> [TEXTE FOURNI]:
|---|
Le pouvoir de blocage des syndicats
A partir du 24 novembre, la quasi-totalité des syndicats défile ensemble, les étudiants et les lycéens se joignent au mouvement, la SNCF démarre une grève générale et reconductible, EDF-GDF et la RATP s’en mêlent. Le spectre d’un nouveau Mai 68 se profile. Alain Juppé veut tenir bon, il se dit prêt à rester « droit dans ses bottes », mais à partir du 1erdécembre, les employés de France Télécom (Orange aujourd’hui) rejoignent la contestation, suivis des postiers : la majorité des centres de tri ne fonctionne plus. Plus aucun train ni métro ne circule, et seulement 5 % des bus roulent encore. La France entière bascule dans la paralysie, d’autant que sur les routes, des bouchons gigantesques se forment matins et soirs.
|---|
> [CONSIGNE 1]:
Dans le texte sur le pouvoir de blocage des syndicats, reprenez le passage qui commence à « Le pouvoir de » et s'achève à « matins et soirs. » en remplaçant « postiers » par « facteurs ».
> [CONSIGNE 2]:
Prolongez le texte sur le pouvoir de blocage des syndicats au-delà de sa dernière phrase.
|---|
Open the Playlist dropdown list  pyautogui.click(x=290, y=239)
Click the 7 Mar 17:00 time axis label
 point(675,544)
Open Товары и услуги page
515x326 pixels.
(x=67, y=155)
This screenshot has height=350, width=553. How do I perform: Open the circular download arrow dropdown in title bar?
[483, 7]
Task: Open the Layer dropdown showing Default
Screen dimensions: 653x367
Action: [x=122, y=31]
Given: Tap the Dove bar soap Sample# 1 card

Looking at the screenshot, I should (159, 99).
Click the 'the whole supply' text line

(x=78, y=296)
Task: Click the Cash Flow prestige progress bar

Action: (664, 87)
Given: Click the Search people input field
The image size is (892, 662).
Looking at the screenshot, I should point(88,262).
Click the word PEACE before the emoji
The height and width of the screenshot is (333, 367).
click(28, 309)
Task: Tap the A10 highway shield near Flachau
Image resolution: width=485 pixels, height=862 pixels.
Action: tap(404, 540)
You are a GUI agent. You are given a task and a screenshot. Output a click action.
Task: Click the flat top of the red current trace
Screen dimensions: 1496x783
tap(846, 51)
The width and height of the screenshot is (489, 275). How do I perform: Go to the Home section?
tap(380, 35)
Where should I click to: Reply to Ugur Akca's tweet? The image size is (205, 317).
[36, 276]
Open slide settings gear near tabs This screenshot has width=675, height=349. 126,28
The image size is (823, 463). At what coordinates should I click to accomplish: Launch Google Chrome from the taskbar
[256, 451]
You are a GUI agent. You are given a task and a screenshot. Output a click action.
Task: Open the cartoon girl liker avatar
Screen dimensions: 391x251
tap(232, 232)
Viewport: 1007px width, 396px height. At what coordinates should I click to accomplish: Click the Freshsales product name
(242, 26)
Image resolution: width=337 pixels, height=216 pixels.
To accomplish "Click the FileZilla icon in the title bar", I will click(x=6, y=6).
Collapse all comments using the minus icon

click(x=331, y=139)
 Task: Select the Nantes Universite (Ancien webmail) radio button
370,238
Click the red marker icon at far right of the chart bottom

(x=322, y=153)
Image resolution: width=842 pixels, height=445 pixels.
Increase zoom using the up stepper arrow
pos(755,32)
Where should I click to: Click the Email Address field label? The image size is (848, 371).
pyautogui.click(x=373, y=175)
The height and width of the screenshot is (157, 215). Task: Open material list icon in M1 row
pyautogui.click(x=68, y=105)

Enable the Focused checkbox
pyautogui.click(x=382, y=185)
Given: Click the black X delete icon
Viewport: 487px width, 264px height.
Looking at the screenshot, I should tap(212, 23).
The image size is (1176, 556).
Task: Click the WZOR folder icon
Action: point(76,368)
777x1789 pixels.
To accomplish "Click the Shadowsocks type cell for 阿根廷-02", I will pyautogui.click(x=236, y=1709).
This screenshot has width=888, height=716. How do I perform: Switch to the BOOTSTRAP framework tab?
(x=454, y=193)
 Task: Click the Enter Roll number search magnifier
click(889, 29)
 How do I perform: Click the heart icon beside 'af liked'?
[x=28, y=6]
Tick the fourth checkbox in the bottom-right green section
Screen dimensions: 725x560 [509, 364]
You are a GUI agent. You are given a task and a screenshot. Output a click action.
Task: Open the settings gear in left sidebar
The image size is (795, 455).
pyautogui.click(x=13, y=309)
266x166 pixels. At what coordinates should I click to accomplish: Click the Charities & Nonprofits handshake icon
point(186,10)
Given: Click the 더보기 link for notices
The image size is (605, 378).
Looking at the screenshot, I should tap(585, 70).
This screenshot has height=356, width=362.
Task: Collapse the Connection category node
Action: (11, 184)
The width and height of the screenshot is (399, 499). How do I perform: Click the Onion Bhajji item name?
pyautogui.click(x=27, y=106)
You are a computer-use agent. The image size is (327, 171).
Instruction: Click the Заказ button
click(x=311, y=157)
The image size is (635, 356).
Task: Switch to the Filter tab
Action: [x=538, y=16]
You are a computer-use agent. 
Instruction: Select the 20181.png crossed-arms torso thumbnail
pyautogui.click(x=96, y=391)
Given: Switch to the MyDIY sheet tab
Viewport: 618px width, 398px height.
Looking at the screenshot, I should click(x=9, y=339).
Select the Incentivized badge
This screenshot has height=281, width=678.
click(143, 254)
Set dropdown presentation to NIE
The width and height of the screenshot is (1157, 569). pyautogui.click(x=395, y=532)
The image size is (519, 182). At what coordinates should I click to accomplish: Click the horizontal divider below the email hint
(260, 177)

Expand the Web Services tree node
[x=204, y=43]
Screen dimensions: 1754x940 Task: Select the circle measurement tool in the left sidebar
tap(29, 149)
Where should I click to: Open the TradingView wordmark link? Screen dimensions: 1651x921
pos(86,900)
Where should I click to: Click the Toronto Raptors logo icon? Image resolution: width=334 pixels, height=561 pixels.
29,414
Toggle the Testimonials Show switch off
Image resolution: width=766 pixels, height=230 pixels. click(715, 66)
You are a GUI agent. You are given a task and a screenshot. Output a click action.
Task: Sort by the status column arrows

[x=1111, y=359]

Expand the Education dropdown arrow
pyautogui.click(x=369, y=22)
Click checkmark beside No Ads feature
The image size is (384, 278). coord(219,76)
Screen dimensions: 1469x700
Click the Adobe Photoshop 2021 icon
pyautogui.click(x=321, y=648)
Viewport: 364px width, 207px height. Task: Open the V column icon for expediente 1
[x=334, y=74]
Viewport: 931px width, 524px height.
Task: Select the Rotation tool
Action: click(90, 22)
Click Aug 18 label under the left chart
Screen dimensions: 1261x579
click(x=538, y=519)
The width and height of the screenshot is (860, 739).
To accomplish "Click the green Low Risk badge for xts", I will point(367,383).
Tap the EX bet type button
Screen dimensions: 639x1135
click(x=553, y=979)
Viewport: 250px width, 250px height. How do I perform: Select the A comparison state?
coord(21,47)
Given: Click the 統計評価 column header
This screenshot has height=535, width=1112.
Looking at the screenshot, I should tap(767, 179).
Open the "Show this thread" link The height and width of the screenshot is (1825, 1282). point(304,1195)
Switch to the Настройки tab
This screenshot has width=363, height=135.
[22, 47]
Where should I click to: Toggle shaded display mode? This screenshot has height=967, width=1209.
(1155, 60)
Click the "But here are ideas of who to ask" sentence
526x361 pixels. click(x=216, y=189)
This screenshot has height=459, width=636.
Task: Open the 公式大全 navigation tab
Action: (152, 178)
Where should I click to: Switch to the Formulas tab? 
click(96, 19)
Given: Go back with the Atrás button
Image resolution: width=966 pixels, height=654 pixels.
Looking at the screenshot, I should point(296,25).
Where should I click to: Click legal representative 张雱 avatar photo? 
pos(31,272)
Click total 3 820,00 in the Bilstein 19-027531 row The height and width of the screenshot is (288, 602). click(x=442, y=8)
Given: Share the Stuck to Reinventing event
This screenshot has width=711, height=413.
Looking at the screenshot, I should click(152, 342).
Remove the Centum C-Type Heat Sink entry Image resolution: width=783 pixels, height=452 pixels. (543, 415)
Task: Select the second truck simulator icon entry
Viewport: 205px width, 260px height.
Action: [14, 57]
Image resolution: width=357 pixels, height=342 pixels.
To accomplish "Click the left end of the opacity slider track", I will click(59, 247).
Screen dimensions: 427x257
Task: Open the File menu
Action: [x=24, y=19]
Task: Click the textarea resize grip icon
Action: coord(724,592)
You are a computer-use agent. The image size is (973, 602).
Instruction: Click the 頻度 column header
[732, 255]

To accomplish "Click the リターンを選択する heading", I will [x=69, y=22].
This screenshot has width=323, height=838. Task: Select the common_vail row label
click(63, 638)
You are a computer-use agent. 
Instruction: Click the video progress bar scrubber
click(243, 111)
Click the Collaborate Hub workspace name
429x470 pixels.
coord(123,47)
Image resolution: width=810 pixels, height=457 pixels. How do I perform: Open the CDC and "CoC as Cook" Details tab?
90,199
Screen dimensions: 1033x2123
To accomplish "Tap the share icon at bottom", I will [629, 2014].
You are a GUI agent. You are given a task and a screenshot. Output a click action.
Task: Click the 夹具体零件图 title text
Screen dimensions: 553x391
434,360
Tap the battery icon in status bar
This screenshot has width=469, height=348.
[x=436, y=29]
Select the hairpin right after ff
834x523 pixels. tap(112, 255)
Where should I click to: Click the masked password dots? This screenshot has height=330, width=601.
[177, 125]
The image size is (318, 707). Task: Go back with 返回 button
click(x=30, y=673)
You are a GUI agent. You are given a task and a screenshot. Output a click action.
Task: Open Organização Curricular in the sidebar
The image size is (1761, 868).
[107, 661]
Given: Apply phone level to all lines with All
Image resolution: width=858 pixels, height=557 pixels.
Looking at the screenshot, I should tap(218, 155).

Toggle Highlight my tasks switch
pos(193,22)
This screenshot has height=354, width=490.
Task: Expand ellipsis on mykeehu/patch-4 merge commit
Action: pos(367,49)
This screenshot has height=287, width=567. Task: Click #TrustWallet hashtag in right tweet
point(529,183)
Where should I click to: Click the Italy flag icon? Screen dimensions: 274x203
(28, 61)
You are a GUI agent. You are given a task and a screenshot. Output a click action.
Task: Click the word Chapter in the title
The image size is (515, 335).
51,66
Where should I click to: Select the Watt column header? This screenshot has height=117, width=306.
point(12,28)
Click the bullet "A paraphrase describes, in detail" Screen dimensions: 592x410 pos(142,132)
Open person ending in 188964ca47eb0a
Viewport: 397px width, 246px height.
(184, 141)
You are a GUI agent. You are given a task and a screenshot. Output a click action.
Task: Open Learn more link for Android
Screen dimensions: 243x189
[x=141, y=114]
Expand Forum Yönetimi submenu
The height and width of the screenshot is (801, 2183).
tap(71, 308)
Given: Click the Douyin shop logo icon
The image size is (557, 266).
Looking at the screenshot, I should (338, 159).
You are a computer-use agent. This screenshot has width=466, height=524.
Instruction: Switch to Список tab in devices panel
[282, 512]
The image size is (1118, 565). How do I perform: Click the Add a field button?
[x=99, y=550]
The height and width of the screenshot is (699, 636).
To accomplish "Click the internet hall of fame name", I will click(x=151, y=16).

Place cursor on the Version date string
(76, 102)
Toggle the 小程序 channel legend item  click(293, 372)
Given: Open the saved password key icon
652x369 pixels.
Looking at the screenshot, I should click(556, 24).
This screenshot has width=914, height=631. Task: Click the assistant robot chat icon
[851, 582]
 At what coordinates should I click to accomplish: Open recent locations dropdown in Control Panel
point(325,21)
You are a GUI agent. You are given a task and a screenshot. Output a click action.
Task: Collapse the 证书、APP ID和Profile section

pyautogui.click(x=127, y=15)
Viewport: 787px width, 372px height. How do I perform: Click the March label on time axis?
|---|
> [RÉPONSE 1]:
Le pouvoir de blocage des syndicats
A partir du 24 novembre, la quasi-totalité des syndicats défile ensemble, les étudiants et les lycéens se joignent au mouvement, la SNCF démarre une grève générale et reconductible, EDF-GDF et la RATP s’en mêlent. Le spectre d’un nouveau Mai 68 se profile. Alain Juppé veut tenir bon, il se dit prêt à rester « droit dans ses bottes », mais à partir du 1erdécembre, les employés de France Télécom (Orange aujourd’hui) rejoignent la contestation, suivis des facteurs : la majorité des centres de tri ne fonctionne plus. Plus aucun train ni métro ne circule, et seulement 5 % des bus roulent encore. La France entière bascule dans la paralysie, d’autant que sur les routes, des bouchons gigantesques se forment matins et soirs.

> [RÉPONSE 2]:
Alain Juppé fait alors quelques concessions et met en place des moyens de transport alternatifs pour tenter de briser les grèves, mais les manifestations ne s’arrêtent pas, elles grossissent même de semaine en semaine. Le 12 décembre, plus de deux millions de personnes défilent dans toute la France, et l’on compte, selon les organisateurs, 270 cortèges. Dans les sondages, loin d’exprimer un ras-le-bol face à la situation et aux blocages qu’ils subissent, près de 60% des Français soutiennent le mouvement. Le 15 décembre 1995, le gouvernement annonce que le « plan Juppé » ne touchera finalement pas aux retraites. La fonction publique est épargnée, ainsi que les régimes spéciaux. Le 30 décembre, une loi d’habilitation est votée, permettant au gouvernement de faire passer la réforme, qui ne comprend plus qu’une petite partie du volet Sécurité sociale, par ordonnance. C’en est fini du « plan Juppé ».
Un an plus tard, la dissolution de l’Assemblée nationale amènera les socialistes au pouvoir et plus jamais la France ne se verra proposer de réformes ambitieuses pour rétablir l’équilibre budgétaire.
Depuis, des tentatives minimalistes s’accumulent, sans grand succès
Beaucoup de promesses vont être faites par les gouvernements qui se sont succédé au cours de ces 27 dernières années, mais jamais aucune ne sera tenue et la dette s’est aggravée chaque année. En signant le traité de Maastricht en 1992, nous nous étions engagés à ce qu’elle ne dépasse pas 60% du PIB, et nous voilà quasiment au double. Maigre consolation, à la fin du deuxième mandat de Jacques Chirac, le gouvernement Villepin 2005-2007) parvint à limiter le déficit à 2,5% du PIB, ce qui s’accordait avec les engagements maastrichtiens de le maintenir en dessous de 3%.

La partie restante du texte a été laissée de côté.